Nessuna sorpresa, ieri alla camera la commissione ha chiuso il lavoro in tarda mattinata, l’aula ha esaurito la discussione generale in un pomeriggio e alla sera il governo ha posto la questione di fiducia. La legge di bilancio anche quest’anno è una formalità. Montecitorio l’approverà definitivamente domani, senza spostare una virgola del testo del senato.

Nessuno e nessuna, intervenendo in aula, ha trascurato di criticare il modo in cui la legge di bilancio (non) è stata esaminata dal parlamento. Stessi toni, allarmati per il destino del parlamento, sia che intervenisse la maggioranza sia che intervenisse l’opposizione. Si sono anzi potuti cogliere, dall’una e dall’altra parte, accenti preoccupati per il prossimo taglio dei parlamentari che, si prevede, peggiorerà la sottomissione delle camere al governo. Lo pensa oggi soprattutto chi ieri è stato a favore del taglio. Unica attenuante per gli allarmi è stata la generale considerazione che «non è la prima volta», anzi «ormai è prassi» che la legge di bilancio sia esaminata da un solo ramo del parlamento (quest’anno il senato) e blindata con la fiducia nell’altro. Anche se non è esattamente così.

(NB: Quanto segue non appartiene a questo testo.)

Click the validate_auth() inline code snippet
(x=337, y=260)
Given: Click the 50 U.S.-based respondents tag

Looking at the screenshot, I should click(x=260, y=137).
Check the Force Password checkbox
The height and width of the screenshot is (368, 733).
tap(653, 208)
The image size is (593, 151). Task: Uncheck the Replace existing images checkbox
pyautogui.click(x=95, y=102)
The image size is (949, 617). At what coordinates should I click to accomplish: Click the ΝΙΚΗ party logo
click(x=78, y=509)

È solo negli ultimi tre anni, infatti, che il monocameralismo si è affermato come metodo di elezione per l’approvazione della manovra di bilancio. Fino al 2018 – la prima prova di questa legislatura – è stata salvaguardata la possibilità per la seconda camera di intervenire sul testo. Anche se le modifiche hanno preso la forma del maxiemendamento del governo. Ed era andata così, tre letture e non solo due per approvare la legge, tutti gli anni della precedente legislatura dal 2013 al 2017. Con la sola eccezione del 2016 ma solo perché il 4 dicembre di quell’anno fu clamorosamente bocciata nel referendum popolare la riforma costituzionale di Renzi. Fu improvvisamente chiaro che il governo era finito, così tre giorni dopo la pratica del bilancio fu chiusa per non rischiare l’esercizio provvisorio. A sette anni fa, sessione di bilancio 2014, risale invece l’ultima volta in cui un ramo del parlamento (la camera) ha fatto passare il bilancio senza che il governo ponesse la questione di fiducia.

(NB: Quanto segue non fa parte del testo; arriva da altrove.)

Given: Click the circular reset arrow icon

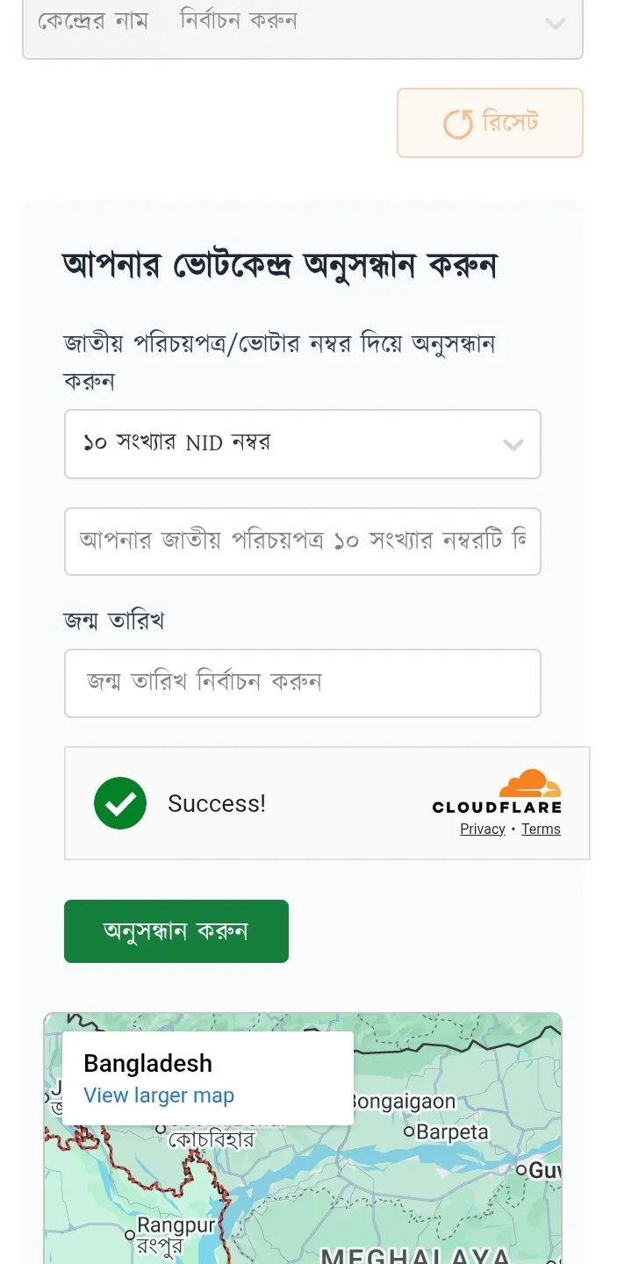Looking at the screenshot, I should click(x=457, y=123).
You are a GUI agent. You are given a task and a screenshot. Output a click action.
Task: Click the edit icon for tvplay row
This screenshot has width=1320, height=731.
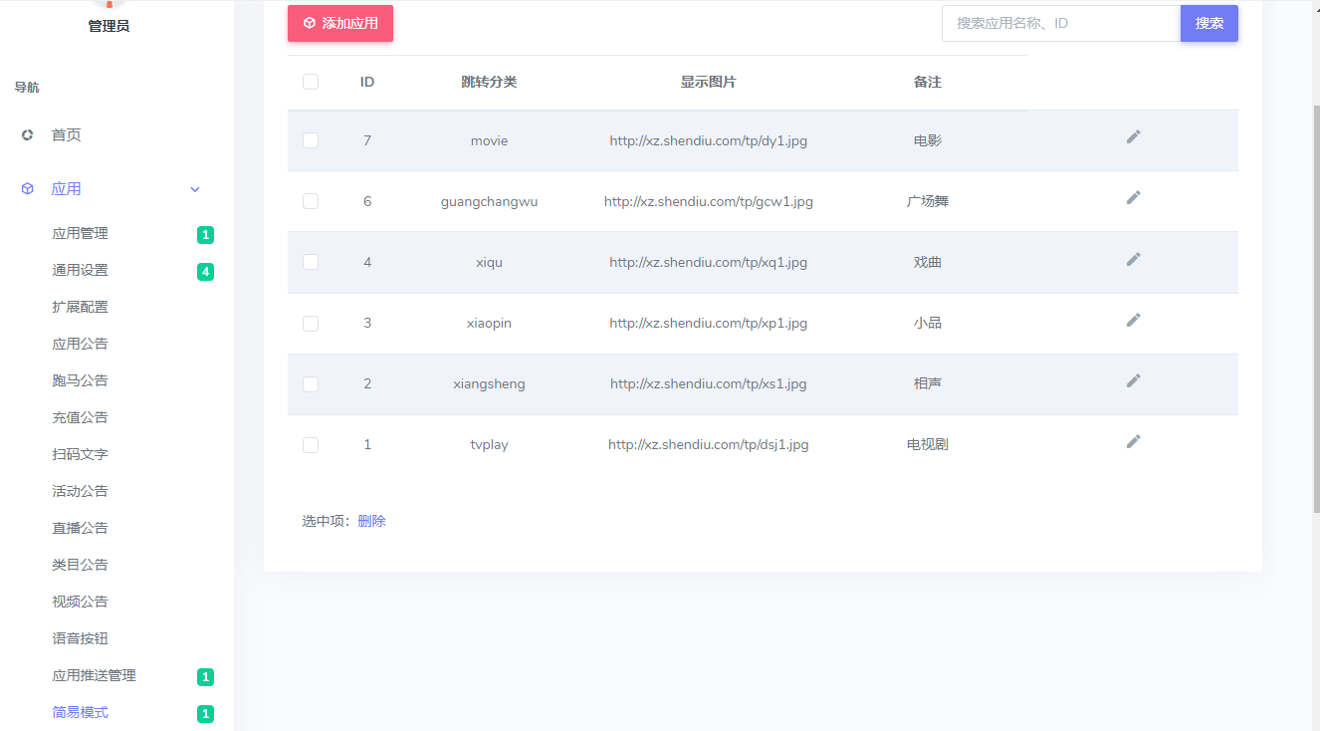[1133, 441]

Ma la vera differenza, se si guardano i precedenti di questa e della scorsa legislatura, sta nei tempi che il governo ha lasciato al parlamento per discutere effettivamente la legge più importante dell’anno. Tempi che dipendono in parte dal rispetto delle scadenze nella presentazione del disegno di legge governativo, sempre arrivato entro ottobre nella precedente legislatura (al più presto il 23 ottobre, al più tardi il 29) e mai in questa legislatura (al più presto il 1 novembre, al più tardi il 18). Non solo. Nella precedente legislatura la discussione del provvedimento in commissione è cominciata pochi giorni dopo il deposito del testo, dando così tre settimane di tempo per l’esame in referente in prima lettura e fino a due settimane anche in seconda lettura. Deputati e senatori potevano, cioè, effettivamente ancora discutere i loro emendamenti.

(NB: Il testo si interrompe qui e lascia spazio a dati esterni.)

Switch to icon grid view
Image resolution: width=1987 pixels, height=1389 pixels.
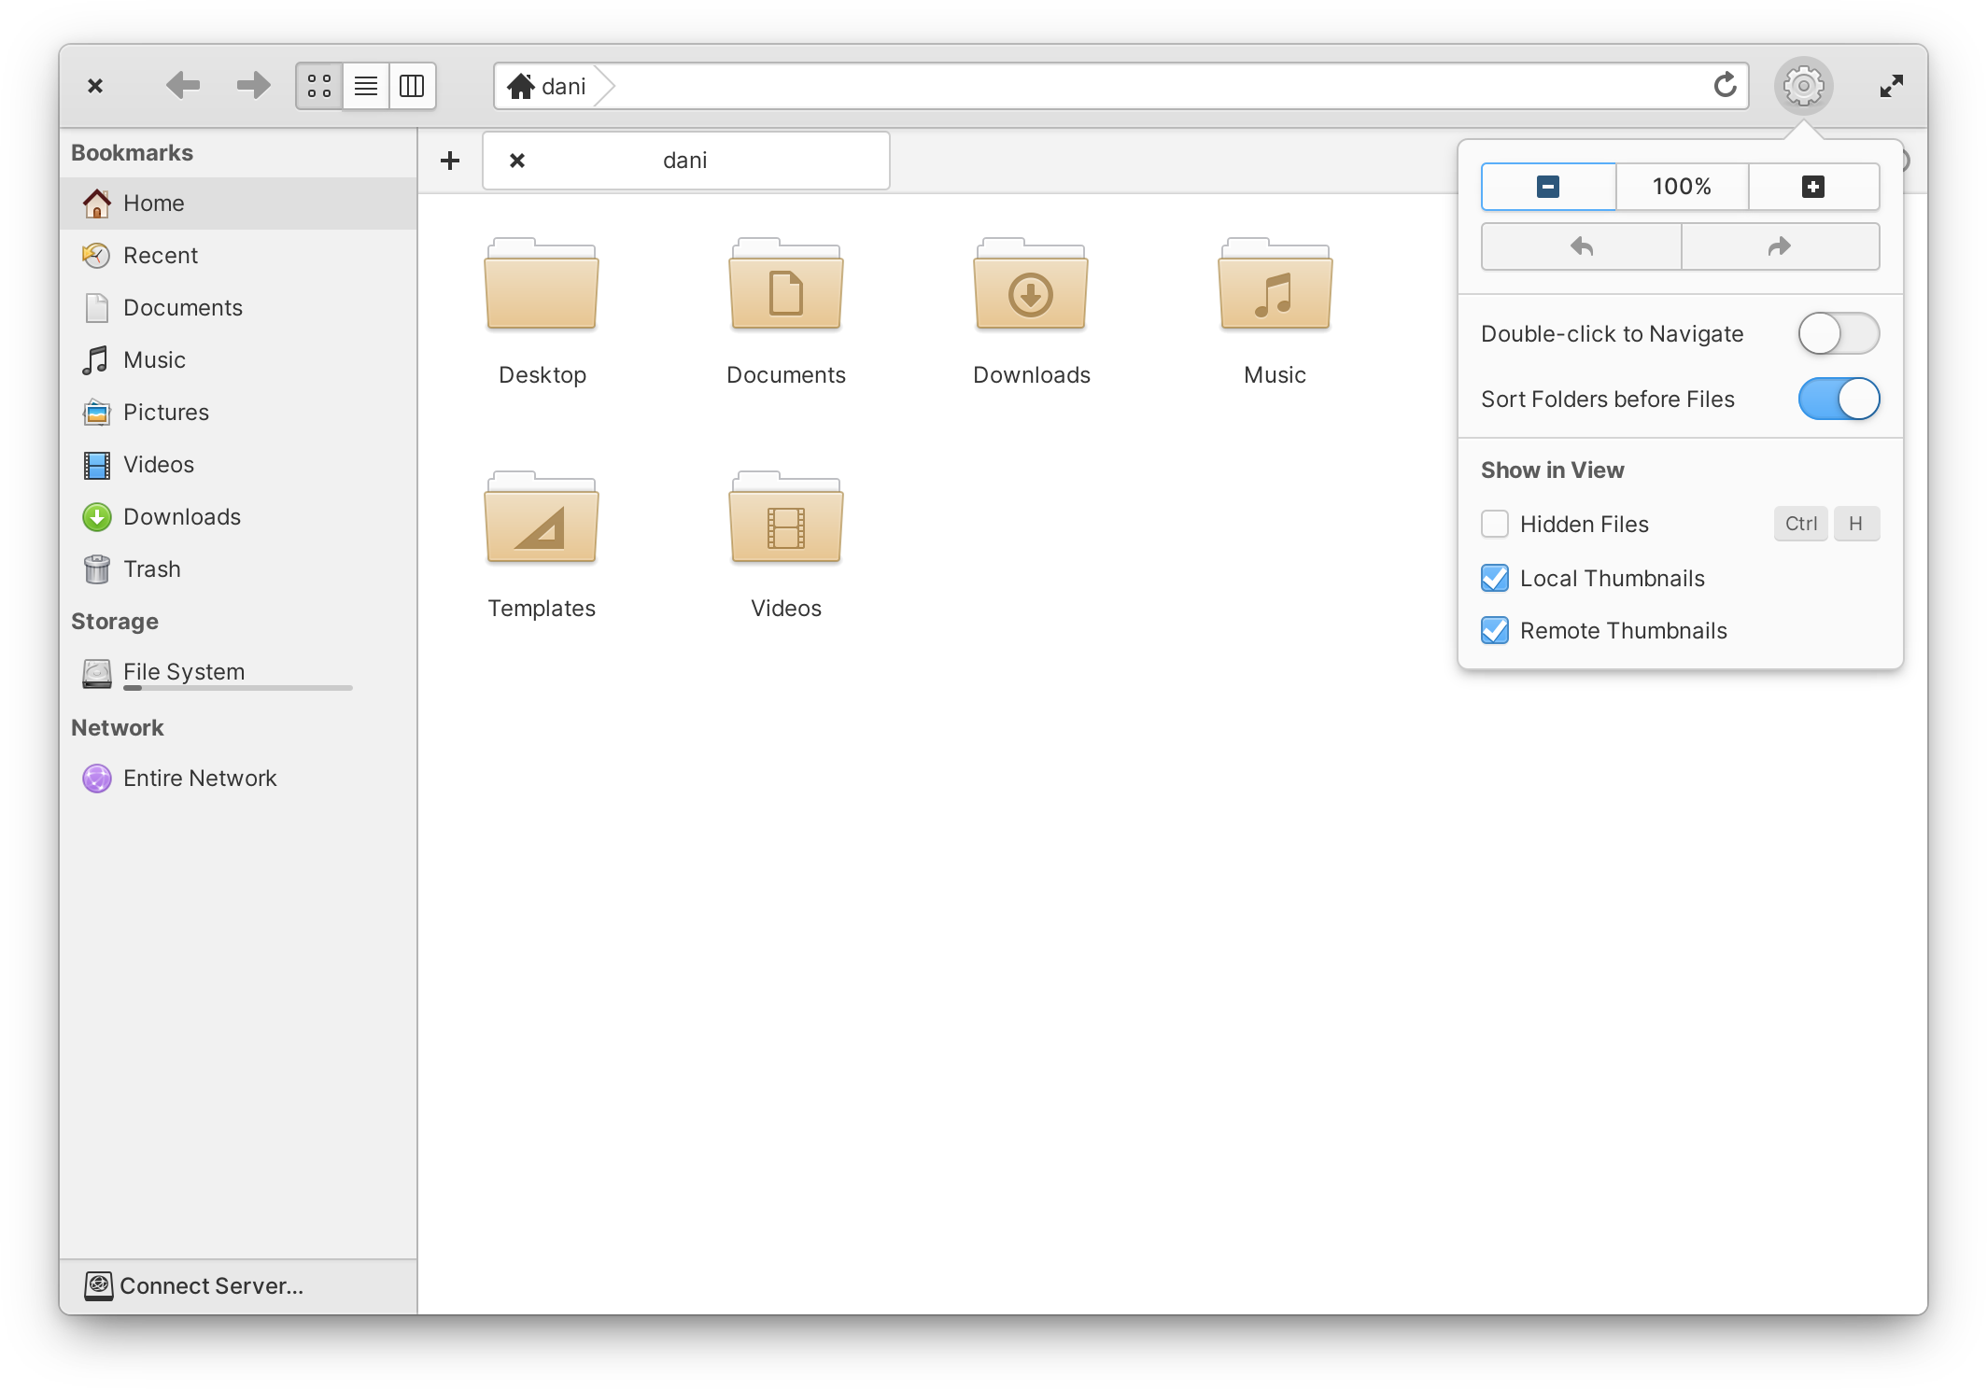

Tutto è cambiato in questa legislatura. Nel 2018 sono passati 26 giorni tra il deposito della legge di bilancio e l’inizio effettivo dell’esame in commissione, nel 2019 sono passati 38 giorni, di nuovo 26 giorni nel 2020 e 39 giorni quest’anno. In questo modo le inevitabili mediazioni nella maggioranza e qualche trattativa con le opposizioni si sono regolarmente svolte lontano dalla commissione. La sessione di bilancio è diventata così per i parlamentari una sessione di lunghe attese vuote e poi di forsennate corse, in genere notturne e comunque di poche ore. Se è da anni che va così, quest’anno è andata peggio.